• [Énoncé]: Recopiez à l'identique le passage du texte sur la neutralité ukrainienne qui va de « D’une manière générale, la » à « nouvelle invasion russe. ».

• [Texte retenu]:
__________________________________________________
À quoi pourrait ressembler une Ukraine neutre ? Ce n’est pas aussi simple qu’on pourrait le croire

Des délégations ukrainiennes et russes se réunissent en Turquie pour un nouveau cycle de négociations sur la guerre en Ukraine. Ils cherchent un moyen de mettre fin au conflit, et la neutralité est l’un des grands principes que Kiev et Moscou seraient en train de négocier en ce moment. L’idée que l’Ukraine serve de pont neutre entre la Russie et l’Occident n’est pas nouvelle. Mais un mois après une guerre au cours de laquelle la résistance ukrainienne a réduit à néant les plus grands espoirs de conquête de la Russie, l’idée a regagné du cachet en tant que solution pour mettre un terme aux destructions – et se prémunir contre de futurs conflits. Alors : qu’est-ce que cela signifie, une Ukraine neutre ?

Pourquoi est-ce important ?

Toutes les guerres, qu'elles s'achèvent sur une égalité ou avec un vainqueur clair, se terminent par des accords. La seule différence est la quantité de souffrance et de destruction qu'il y a dans le processus pour y arriver. Les partisans de la neutralité ukrainienne estiment que plus tôt cela se produira, plus tôt cela sauvera l'Ukraine et le reste de l'Europe d'une nouvelle tragédie.

D’une manière générale, la neutralité ukrainienne obligerait probablement le pays à renoncer à ses ambitions d’adhérer un jour à l’Organisation du traité de l’Atlantique Nord (OTAN) et à ne pas autoriser la présence d’installations de l’OTAN sur son territoire, probablement en échange de garanties de sécurité destinées à empêcher une nouvelle invasion russe.
__________________________________________________
• [Entrées du jeu]:

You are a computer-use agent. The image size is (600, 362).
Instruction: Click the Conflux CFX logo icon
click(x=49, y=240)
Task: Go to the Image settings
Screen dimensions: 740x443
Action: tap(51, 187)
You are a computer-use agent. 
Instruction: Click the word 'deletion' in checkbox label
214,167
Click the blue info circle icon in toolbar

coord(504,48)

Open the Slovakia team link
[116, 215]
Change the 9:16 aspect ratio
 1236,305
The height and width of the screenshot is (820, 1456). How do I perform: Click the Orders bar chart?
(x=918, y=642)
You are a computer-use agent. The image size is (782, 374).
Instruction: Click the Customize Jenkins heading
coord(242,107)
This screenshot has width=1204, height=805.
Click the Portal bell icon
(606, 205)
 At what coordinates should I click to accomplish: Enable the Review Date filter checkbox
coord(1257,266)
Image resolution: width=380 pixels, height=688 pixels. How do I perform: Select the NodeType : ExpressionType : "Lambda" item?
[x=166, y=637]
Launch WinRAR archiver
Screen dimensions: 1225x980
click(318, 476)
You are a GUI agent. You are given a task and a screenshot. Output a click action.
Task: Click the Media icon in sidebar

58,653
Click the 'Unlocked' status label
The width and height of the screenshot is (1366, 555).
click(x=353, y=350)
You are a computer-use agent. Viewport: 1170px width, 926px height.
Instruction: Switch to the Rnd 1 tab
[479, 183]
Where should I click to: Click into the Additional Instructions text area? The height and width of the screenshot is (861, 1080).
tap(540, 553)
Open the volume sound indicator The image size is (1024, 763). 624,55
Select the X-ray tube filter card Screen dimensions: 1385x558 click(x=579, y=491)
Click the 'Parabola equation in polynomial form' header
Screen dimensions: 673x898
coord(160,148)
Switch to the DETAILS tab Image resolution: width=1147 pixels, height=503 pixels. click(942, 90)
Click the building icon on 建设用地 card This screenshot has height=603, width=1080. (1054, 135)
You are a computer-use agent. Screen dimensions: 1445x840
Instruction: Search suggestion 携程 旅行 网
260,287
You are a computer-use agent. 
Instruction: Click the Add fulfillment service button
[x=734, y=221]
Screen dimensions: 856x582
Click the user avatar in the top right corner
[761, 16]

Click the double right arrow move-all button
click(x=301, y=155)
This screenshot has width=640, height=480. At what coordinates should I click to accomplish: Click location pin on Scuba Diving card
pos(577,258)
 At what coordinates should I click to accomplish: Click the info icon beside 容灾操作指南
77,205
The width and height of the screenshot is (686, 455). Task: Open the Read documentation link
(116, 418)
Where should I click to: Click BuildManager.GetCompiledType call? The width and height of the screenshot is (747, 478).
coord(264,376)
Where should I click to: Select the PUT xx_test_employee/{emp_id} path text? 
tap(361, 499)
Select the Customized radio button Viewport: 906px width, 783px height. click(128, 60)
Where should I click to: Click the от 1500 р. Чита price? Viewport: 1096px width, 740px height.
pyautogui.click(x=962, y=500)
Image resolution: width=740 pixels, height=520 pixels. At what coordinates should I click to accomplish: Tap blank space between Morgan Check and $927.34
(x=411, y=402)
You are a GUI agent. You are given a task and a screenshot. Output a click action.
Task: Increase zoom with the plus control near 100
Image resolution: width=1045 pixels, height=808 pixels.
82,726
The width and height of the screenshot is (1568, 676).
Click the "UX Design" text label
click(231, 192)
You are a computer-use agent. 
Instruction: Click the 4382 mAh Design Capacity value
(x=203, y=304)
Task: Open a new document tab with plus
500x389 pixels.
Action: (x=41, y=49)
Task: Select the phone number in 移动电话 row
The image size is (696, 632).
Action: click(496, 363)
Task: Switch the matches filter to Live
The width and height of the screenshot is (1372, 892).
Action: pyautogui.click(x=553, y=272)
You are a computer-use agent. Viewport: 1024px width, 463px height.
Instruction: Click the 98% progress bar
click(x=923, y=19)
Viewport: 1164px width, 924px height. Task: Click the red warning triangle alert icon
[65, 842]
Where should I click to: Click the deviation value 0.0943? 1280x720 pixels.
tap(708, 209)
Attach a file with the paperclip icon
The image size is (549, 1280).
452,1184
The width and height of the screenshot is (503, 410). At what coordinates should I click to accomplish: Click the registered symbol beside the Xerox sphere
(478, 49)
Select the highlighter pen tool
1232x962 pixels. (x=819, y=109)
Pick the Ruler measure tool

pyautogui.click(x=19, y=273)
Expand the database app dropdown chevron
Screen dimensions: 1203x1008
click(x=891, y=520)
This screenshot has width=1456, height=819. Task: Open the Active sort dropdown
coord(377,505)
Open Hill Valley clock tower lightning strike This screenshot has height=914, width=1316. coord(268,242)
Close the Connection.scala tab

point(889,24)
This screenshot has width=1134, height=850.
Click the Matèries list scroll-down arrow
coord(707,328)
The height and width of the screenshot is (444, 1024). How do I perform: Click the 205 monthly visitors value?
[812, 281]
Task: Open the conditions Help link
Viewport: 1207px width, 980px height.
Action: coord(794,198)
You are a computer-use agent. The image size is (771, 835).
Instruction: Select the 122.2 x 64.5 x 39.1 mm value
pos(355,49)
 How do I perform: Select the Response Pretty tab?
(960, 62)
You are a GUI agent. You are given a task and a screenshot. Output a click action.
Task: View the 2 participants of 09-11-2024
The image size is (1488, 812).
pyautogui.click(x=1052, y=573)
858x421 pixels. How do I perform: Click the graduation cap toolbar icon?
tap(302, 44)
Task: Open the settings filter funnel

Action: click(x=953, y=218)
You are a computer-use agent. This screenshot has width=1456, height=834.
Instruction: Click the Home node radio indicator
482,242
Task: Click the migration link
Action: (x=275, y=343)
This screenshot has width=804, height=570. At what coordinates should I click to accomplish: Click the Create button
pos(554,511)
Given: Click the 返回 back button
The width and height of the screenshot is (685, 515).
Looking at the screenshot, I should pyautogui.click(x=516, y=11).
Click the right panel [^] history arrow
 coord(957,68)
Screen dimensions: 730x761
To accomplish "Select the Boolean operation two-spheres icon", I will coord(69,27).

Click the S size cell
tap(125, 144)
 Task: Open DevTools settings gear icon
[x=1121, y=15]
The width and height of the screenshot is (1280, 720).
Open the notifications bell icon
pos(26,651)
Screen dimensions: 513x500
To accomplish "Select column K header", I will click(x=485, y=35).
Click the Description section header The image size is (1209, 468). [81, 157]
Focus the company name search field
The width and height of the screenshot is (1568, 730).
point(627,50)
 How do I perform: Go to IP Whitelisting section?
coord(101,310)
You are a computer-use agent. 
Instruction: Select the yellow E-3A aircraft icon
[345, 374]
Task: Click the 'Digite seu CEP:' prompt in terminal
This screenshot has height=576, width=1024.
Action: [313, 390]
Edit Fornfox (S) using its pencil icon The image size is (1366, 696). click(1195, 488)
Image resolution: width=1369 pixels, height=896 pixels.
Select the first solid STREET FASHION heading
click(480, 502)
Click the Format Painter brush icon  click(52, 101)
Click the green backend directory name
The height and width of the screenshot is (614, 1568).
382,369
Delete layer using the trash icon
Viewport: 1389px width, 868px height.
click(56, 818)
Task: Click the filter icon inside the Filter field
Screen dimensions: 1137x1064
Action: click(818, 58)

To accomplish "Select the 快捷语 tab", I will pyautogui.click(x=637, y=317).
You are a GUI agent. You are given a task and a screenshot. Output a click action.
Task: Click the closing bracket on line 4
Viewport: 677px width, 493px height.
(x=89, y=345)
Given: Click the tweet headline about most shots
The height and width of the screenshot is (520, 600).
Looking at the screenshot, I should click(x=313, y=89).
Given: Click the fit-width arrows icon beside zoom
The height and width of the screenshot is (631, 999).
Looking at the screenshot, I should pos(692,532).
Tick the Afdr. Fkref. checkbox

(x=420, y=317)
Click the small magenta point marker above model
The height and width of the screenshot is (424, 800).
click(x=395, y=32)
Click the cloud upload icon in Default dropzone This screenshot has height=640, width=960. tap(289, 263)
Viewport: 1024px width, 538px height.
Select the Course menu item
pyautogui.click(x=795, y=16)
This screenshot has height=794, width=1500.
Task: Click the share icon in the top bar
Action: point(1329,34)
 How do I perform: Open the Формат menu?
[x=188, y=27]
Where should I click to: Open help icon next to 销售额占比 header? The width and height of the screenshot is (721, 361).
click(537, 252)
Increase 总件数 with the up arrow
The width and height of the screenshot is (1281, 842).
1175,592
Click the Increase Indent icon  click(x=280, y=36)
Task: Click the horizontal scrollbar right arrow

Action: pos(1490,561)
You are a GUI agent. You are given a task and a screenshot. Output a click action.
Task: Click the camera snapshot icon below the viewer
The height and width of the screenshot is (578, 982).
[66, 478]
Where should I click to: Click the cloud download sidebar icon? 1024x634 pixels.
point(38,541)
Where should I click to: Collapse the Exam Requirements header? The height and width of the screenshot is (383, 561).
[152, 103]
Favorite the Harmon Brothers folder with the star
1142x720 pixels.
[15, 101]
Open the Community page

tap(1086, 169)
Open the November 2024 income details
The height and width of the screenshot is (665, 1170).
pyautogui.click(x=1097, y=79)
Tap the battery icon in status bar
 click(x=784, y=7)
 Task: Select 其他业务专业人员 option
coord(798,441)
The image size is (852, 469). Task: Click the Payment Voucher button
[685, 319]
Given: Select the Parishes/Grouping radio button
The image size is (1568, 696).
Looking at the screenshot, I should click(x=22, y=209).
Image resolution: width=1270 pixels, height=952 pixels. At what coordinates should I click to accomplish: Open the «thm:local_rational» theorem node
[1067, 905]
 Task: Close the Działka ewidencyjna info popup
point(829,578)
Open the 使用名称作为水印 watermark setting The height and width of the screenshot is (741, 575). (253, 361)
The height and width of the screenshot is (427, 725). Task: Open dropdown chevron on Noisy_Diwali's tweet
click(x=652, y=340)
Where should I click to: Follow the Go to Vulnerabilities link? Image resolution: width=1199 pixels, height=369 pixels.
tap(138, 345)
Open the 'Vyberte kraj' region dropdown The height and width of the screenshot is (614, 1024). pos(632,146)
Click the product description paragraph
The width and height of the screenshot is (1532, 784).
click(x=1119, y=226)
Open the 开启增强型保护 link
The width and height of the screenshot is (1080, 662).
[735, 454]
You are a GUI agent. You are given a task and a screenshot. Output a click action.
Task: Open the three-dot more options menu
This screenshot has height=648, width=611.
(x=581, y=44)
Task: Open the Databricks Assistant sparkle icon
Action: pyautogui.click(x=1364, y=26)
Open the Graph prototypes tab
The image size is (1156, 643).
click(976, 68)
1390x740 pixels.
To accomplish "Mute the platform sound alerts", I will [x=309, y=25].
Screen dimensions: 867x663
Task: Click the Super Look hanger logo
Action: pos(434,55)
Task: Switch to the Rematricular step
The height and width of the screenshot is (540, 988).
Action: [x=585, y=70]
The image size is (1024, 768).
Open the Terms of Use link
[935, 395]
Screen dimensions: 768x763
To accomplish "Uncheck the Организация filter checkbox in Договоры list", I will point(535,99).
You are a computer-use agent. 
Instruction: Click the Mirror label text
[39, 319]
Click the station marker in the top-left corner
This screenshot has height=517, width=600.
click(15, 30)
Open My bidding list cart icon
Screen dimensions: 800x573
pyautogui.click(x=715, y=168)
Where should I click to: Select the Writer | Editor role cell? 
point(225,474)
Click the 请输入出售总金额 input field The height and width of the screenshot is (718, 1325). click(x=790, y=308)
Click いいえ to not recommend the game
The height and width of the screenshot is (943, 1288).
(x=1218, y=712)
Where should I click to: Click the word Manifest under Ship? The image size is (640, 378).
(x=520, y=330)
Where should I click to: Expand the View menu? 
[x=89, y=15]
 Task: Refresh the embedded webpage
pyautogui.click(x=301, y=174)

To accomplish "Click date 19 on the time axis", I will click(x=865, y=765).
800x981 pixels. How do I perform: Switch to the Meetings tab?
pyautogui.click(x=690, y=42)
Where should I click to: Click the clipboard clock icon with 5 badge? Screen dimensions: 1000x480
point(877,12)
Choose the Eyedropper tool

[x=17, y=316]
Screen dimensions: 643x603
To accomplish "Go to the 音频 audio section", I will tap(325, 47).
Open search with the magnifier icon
__________________________________________________
• [Réponse attendue]:
D’une manière générale, la neutralité ukrainienne obligerait probablement le pays à renoncer à ses ambitions d’adhérer un jour à l’Organisation du traité de l’Atlantique Nord (OTAN) et à ne pas autoriser la présence d’installations de l’OTAN sur son territoire, probablement en échange de garanties de sécurité destinées à empêcher une nouvelle invasion russe.